Start of Data for review

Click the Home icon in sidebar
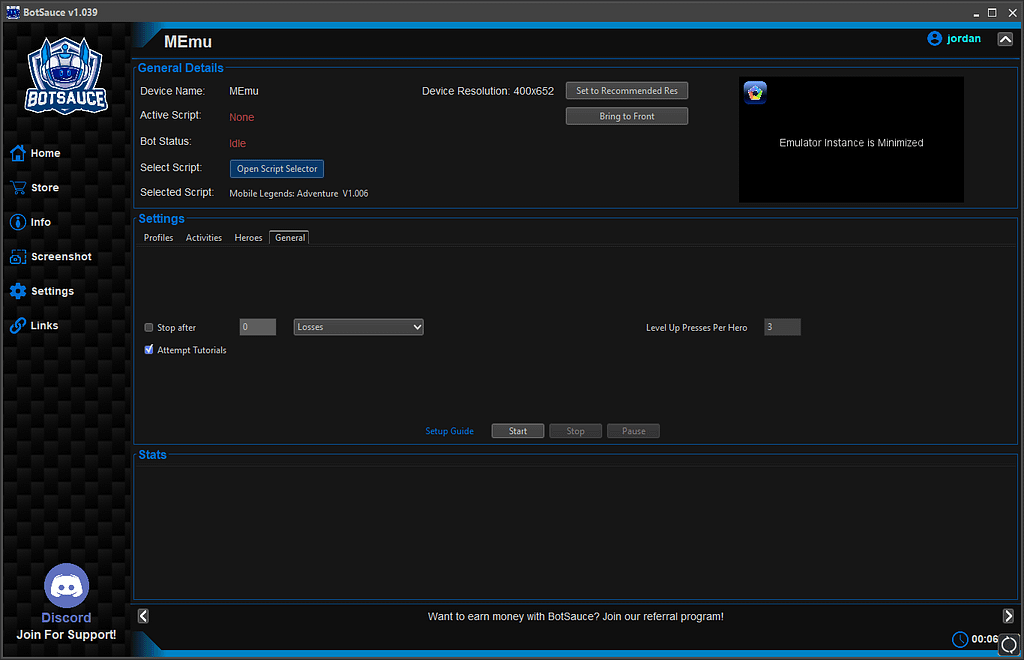Image resolution: width=1024 pixels, height=660 pixels. point(17,153)
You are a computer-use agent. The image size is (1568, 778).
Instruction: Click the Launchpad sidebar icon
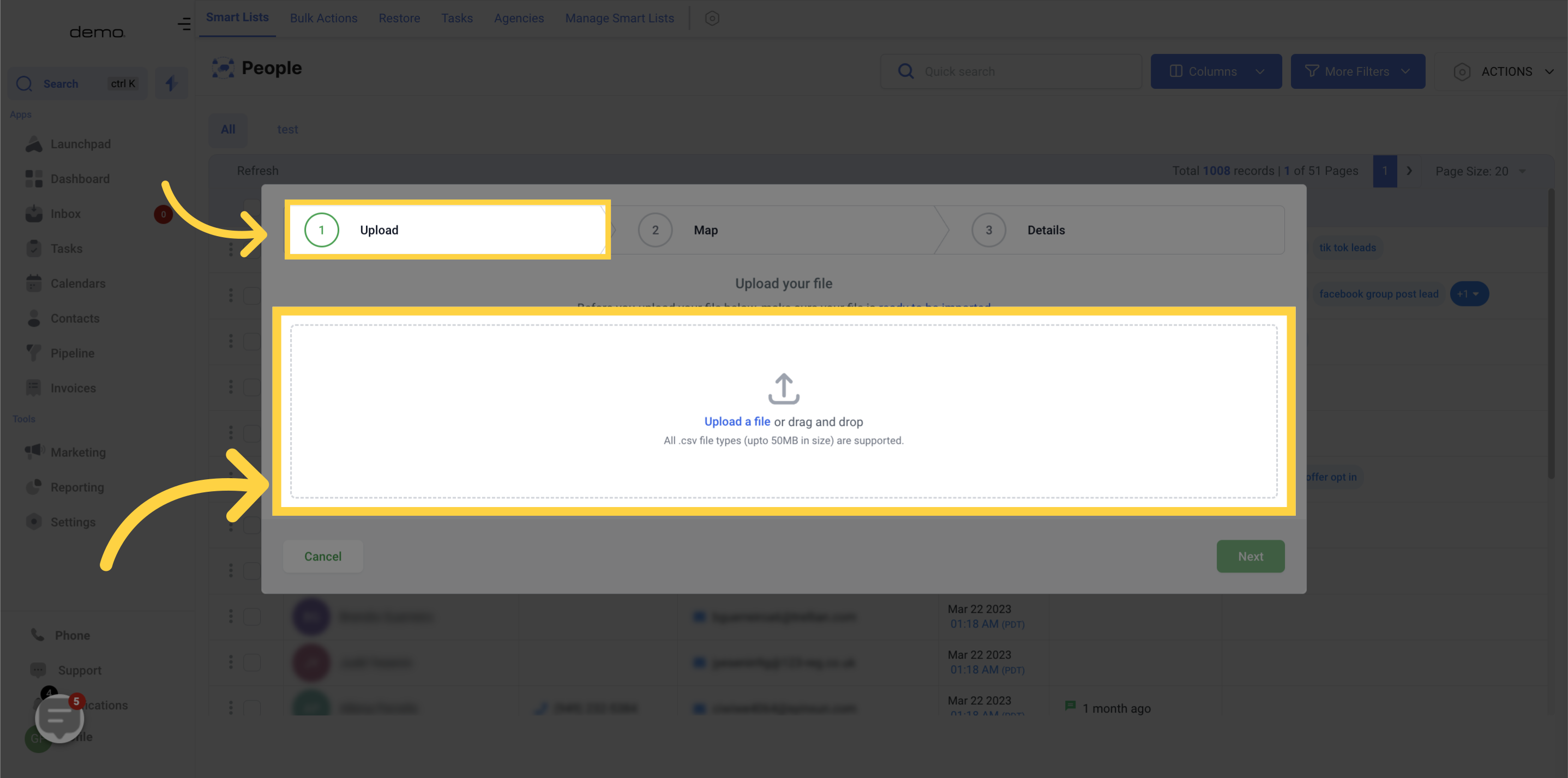point(34,144)
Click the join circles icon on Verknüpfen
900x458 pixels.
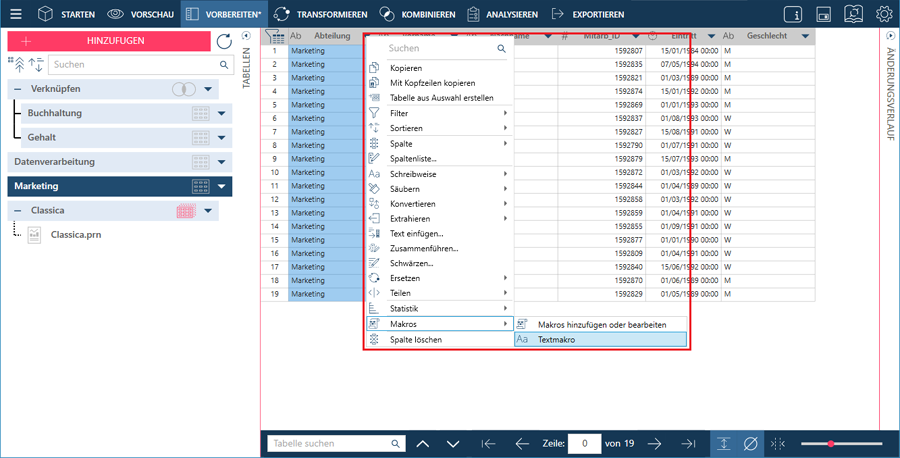click(x=183, y=89)
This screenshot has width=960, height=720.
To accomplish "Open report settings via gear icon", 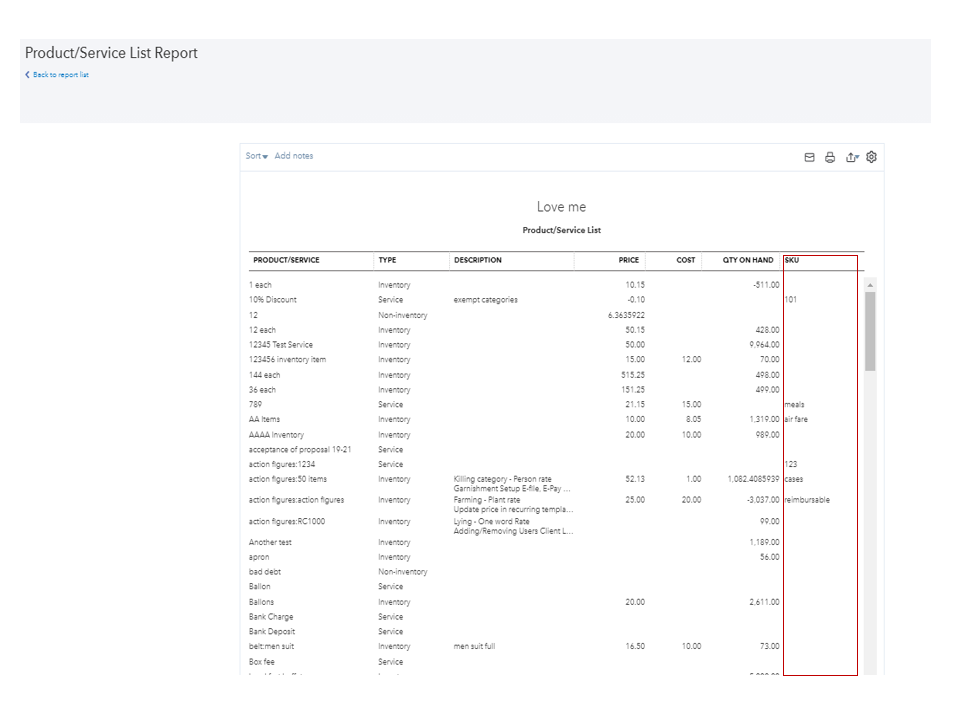I will (x=871, y=157).
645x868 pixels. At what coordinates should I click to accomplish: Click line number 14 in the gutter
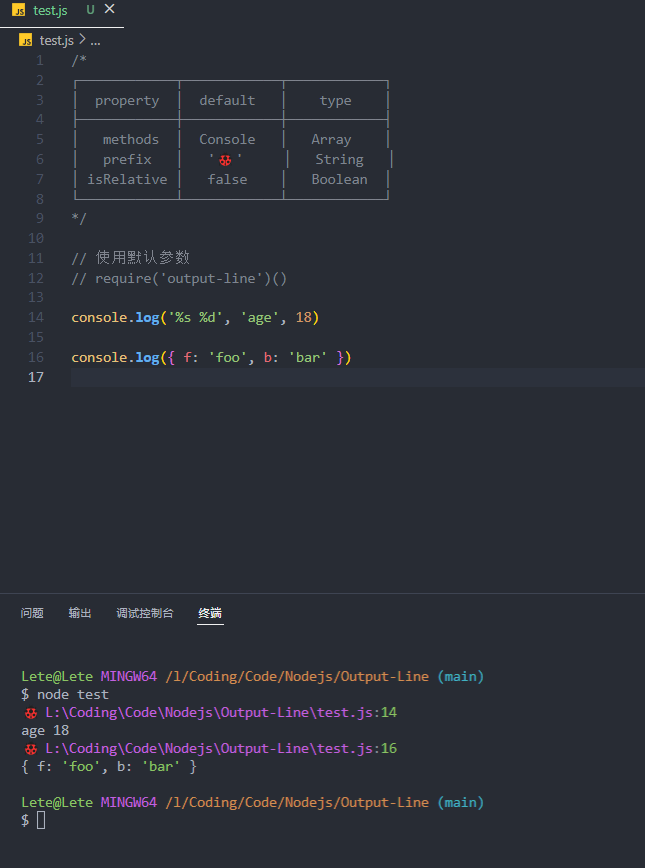36,317
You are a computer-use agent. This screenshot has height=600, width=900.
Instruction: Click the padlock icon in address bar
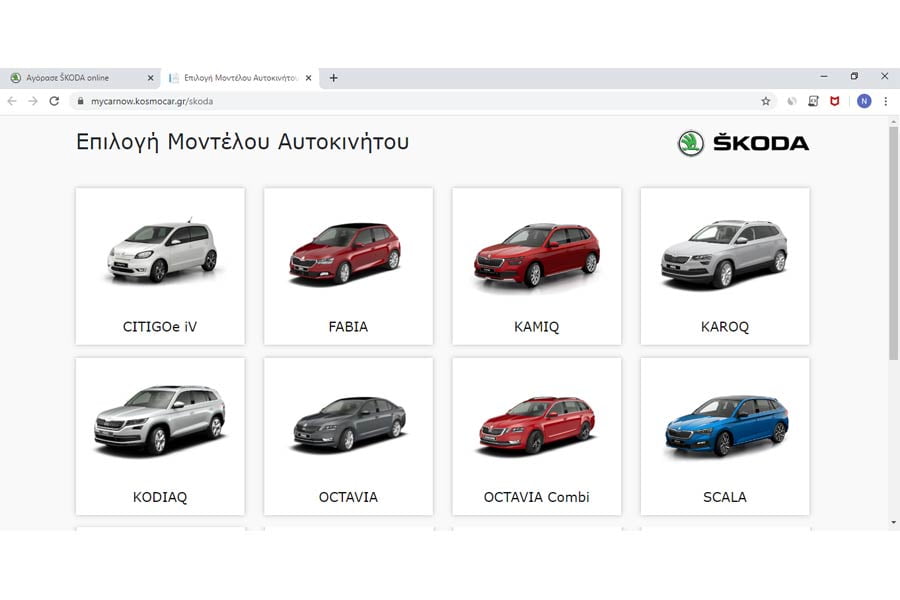tap(79, 101)
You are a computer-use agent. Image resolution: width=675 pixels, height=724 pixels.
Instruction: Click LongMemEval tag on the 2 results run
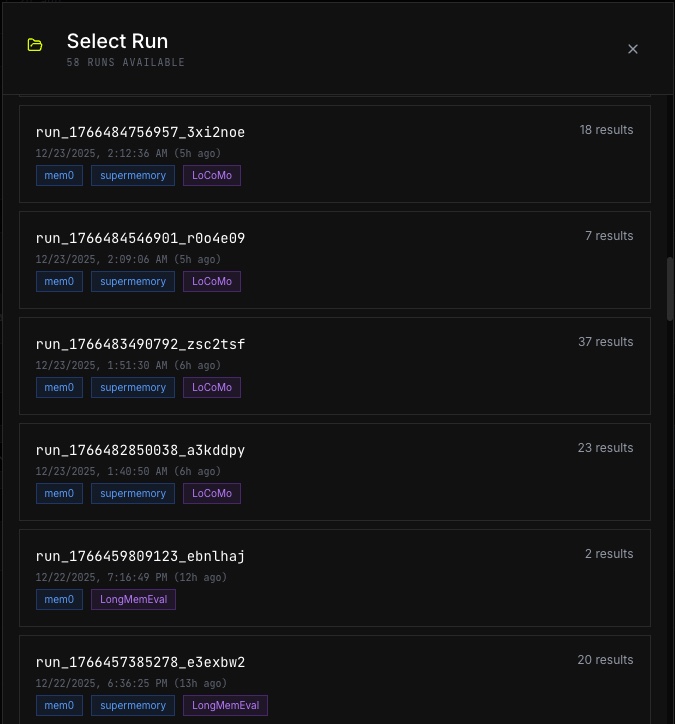[133, 599]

End of Data for review

Exactly the lines from the one containing "You are a computer-use agent. Image" through the last line of the data above should be output, both ends included, with every picture left out.

You are a computer-use agent. Image resolution: width=675 pixels, height=724 pixels.
Instruction: Click LongMemEval tag on the 2 results run
[133, 599]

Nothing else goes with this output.